» What to do
Write out every line below that contains "star".

» The data
____
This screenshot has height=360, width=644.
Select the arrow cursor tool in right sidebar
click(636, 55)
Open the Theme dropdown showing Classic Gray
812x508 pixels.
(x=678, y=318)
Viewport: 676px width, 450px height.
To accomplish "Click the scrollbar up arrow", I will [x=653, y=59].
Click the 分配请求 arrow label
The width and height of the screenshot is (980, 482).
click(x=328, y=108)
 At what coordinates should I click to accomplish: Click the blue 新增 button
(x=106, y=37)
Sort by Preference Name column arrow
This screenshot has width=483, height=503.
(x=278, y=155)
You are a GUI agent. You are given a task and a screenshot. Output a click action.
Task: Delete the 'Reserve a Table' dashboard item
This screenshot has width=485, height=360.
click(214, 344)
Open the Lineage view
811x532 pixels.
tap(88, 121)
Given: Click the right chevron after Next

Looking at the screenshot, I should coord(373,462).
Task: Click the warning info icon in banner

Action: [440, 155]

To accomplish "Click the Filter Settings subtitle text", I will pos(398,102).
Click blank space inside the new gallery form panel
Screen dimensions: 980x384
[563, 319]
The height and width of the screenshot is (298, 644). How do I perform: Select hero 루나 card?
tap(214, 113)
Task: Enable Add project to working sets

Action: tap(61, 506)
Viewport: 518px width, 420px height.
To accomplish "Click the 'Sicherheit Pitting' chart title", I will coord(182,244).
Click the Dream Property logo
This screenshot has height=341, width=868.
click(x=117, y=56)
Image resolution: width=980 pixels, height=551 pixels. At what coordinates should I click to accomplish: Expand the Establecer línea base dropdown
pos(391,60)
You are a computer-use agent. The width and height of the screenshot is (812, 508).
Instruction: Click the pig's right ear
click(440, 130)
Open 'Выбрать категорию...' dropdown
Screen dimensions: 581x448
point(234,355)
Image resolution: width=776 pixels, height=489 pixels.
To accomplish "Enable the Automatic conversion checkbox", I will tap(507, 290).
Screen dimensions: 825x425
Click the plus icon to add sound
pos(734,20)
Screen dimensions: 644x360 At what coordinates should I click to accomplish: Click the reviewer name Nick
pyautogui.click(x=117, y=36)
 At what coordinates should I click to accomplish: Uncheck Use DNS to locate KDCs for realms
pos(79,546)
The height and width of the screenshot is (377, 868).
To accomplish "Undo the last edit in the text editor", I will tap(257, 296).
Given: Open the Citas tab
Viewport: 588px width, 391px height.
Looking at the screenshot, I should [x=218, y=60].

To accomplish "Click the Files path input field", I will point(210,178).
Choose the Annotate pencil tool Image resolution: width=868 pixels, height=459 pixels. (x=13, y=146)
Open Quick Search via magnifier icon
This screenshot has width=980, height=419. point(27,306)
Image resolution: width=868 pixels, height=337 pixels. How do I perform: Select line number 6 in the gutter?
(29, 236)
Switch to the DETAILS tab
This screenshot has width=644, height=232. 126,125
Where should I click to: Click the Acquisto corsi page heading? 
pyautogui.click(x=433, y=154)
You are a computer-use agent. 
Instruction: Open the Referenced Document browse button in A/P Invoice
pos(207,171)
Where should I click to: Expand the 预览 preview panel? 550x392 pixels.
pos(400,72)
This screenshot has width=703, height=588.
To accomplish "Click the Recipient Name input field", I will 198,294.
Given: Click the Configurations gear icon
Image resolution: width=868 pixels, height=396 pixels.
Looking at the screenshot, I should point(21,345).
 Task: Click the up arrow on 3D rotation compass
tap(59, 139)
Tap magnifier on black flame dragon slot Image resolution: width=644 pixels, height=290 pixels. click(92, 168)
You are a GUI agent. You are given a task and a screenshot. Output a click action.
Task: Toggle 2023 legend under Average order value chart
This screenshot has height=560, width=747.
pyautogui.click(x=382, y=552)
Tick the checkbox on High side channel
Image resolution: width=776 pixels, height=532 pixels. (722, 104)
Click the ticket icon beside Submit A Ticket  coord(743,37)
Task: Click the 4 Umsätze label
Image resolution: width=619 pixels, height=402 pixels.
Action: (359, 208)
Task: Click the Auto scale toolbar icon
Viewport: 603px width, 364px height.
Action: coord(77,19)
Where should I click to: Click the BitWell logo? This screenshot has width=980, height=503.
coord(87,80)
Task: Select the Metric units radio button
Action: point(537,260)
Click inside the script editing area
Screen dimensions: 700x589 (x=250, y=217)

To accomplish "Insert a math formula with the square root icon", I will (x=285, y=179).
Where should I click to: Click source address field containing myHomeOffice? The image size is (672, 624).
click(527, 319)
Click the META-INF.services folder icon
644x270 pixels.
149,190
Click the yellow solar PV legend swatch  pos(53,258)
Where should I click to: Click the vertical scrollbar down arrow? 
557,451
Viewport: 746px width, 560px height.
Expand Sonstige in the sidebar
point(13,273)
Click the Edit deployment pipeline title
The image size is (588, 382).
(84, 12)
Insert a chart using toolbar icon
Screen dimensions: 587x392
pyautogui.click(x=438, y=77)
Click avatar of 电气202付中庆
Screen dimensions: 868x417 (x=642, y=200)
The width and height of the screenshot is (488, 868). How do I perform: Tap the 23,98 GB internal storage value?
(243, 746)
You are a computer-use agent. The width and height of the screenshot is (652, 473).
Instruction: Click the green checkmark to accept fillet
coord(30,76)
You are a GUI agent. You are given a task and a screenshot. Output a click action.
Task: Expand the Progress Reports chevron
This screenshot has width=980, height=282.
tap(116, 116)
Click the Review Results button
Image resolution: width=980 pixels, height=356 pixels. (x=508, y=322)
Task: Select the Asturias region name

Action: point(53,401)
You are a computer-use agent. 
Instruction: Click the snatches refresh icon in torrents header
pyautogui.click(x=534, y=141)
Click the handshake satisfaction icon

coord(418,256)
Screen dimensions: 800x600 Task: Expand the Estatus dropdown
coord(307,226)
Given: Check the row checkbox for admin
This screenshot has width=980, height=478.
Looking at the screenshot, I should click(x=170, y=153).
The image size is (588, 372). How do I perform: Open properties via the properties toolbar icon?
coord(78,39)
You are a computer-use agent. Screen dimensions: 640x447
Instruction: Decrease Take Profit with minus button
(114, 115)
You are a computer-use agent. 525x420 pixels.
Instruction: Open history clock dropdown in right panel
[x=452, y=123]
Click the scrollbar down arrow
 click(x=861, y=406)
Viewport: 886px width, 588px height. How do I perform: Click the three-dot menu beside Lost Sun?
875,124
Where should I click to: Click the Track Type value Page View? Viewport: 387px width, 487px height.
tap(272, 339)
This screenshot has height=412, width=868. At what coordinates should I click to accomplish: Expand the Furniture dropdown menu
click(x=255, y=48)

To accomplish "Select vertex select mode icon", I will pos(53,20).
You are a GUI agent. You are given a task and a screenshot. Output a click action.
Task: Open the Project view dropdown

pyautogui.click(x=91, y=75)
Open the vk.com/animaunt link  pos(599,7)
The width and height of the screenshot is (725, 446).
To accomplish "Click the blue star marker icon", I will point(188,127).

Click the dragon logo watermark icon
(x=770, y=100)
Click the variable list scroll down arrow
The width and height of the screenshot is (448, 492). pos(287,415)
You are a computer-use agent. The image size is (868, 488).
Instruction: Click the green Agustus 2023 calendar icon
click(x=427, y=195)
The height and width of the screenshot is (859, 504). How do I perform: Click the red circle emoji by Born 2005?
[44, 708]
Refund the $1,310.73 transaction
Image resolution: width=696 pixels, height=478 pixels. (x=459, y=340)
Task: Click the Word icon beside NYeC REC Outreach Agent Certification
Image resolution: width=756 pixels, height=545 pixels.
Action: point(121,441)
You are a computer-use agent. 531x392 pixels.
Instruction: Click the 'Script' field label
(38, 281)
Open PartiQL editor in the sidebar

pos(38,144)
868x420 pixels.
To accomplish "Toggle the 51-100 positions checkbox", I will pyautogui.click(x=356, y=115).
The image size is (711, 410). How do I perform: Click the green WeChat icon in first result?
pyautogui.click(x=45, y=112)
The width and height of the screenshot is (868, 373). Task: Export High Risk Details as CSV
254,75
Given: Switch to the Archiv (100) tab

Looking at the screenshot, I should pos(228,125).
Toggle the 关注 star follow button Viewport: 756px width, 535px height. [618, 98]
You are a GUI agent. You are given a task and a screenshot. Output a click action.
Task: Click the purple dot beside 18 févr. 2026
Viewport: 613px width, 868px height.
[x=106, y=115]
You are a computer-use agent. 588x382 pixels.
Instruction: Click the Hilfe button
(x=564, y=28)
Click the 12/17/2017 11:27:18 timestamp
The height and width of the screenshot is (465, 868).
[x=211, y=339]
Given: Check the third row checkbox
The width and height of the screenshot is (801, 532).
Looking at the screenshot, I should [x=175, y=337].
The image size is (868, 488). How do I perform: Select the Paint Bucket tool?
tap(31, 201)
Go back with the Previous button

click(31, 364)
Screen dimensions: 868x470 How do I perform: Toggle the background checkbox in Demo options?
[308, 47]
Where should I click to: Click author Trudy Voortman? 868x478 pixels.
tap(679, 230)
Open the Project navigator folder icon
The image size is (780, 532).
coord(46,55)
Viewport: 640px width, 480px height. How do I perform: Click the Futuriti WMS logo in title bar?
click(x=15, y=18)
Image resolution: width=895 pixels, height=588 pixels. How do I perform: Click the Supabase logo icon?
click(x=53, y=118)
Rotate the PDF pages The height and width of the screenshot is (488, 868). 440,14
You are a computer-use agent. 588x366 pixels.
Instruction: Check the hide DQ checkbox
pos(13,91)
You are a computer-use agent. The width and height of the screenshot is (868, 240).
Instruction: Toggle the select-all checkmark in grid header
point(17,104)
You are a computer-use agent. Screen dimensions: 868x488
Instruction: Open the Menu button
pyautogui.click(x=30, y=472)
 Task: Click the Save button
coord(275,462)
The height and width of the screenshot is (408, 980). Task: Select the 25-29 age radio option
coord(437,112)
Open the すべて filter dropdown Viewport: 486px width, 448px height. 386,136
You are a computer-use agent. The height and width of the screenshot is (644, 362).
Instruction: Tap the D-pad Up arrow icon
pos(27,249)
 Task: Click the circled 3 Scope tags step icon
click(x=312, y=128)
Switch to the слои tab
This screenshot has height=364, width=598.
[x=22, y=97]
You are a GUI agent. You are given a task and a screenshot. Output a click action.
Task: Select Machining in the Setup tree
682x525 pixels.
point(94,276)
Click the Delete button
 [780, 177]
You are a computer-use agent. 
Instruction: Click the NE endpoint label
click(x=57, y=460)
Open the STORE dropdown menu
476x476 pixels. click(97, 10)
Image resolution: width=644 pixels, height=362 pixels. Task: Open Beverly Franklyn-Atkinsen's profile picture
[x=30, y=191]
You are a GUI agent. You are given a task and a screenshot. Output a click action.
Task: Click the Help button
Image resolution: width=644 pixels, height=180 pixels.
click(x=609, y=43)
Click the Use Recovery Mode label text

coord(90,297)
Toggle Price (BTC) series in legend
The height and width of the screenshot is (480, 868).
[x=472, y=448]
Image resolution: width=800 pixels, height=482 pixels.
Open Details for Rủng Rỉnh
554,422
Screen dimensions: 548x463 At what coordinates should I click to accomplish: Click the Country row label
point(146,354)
____
» Exercise output
To accomplish "Click the blue star marker icon", I will point(188,127).
Toggle the 关注 star follow button Viewport: 756px width, 535px height. [618, 98]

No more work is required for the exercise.